--- BEGIN AVAILABLE RECORDS ---

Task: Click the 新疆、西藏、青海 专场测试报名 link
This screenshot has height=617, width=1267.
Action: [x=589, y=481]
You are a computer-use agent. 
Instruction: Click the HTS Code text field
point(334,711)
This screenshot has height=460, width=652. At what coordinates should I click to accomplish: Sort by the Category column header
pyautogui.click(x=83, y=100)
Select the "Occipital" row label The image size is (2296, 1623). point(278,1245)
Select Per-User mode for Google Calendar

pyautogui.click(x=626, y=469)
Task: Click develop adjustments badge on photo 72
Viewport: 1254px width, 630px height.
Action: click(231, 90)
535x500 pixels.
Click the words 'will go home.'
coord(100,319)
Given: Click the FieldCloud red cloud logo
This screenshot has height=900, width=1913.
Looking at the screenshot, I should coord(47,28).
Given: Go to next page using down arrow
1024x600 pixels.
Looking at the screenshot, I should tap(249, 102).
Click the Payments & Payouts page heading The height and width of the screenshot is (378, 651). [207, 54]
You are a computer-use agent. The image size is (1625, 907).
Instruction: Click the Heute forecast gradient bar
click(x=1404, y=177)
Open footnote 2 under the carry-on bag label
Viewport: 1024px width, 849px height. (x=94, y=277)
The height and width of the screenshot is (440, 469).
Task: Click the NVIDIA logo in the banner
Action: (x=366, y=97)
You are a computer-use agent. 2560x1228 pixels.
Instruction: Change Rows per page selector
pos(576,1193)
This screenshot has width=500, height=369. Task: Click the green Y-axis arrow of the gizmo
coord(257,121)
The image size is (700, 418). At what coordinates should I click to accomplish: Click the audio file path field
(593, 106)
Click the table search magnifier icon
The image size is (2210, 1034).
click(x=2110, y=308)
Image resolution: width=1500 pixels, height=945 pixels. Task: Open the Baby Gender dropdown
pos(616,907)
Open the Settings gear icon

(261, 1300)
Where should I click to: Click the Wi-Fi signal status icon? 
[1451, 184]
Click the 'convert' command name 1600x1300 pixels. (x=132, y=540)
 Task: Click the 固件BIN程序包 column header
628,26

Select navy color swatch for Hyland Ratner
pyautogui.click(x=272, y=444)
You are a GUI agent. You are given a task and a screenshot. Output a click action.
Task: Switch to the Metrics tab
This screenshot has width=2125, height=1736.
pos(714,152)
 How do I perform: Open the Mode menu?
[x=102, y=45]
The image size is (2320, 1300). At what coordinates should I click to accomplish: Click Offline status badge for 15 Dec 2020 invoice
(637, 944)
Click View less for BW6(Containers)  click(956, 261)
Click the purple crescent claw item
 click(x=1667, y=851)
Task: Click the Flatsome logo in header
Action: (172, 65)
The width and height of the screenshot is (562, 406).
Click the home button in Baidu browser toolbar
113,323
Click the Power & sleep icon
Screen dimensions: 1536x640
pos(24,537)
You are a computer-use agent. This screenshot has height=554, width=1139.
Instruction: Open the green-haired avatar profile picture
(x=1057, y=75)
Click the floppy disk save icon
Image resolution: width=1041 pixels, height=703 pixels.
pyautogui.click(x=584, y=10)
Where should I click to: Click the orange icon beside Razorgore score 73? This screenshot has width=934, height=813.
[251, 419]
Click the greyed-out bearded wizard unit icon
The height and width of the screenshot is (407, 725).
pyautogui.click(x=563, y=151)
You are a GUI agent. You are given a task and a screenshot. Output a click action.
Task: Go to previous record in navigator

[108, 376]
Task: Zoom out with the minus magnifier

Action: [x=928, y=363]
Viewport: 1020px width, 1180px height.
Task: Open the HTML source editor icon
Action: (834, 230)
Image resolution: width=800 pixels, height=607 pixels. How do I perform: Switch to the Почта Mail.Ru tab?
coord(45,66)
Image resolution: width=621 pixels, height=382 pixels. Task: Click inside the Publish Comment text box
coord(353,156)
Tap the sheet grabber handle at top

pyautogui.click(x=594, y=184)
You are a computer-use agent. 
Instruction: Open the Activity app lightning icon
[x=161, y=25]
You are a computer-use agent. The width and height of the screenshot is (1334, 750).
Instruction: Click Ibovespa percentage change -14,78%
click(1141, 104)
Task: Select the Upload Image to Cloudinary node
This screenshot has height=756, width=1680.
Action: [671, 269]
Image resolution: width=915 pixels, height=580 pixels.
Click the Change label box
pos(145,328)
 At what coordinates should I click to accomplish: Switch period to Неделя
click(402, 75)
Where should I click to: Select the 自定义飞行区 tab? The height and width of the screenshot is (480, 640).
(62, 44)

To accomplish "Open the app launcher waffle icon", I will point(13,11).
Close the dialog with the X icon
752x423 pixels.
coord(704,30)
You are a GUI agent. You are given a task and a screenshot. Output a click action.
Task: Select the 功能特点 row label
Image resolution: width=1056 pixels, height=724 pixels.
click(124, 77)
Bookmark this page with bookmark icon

--- END AVAILABLE RECORDS ---

**EXERCISE DESCRIPTION:** Copy the stored entries above verbatim, from the first line through the line containing "pos(576,1193)", including both ends.

**THE SOLUTION:**
Task: Click the 新疆、西藏、青海 专场测试报名 link
This screenshot has height=617, width=1267.
Action: [x=589, y=481]
You are a computer-use agent. 
Instruction: Click the HTS Code text field
point(334,711)
This screenshot has height=460, width=652. At what coordinates should I click to accomplish: Sort by the Category column header
pyautogui.click(x=83, y=100)
Select the "Occipital" row label The image size is (2296, 1623). point(278,1245)
Select Per-User mode for Google Calendar

pyautogui.click(x=626, y=469)
Task: Click develop adjustments badge on photo 72
Viewport: 1254px width, 630px height.
Action: click(231, 90)
535x500 pixels.
Click the words 'will go home.'
coord(100,319)
Given: Click the FieldCloud red cloud logo
This screenshot has height=900, width=1913.
Looking at the screenshot, I should coord(47,28).
Given: Go to next page using down arrow
1024x600 pixels.
Looking at the screenshot, I should tap(249, 102).
Click the Payments & Payouts page heading The height and width of the screenshot is (378, 651). [207, 54]
You are a computer-use agent. The image size is (1625, 907).
Instruction: Click the Heute forecast gradient bar
click(x=1404, y=177)
Open footnote 2 under the carry-on bag label
Viewport: 1024px width, 849px height. (x=94, y=277)
The height and width of the screenshot is (440, 469).
Task: Click the NVIDIA logo in the banner
Action: (x=366, y=97)
You are a computer-use agent. 2560x1228 pixels.
Instruction: Change Rows per page selector
pos(576,1193)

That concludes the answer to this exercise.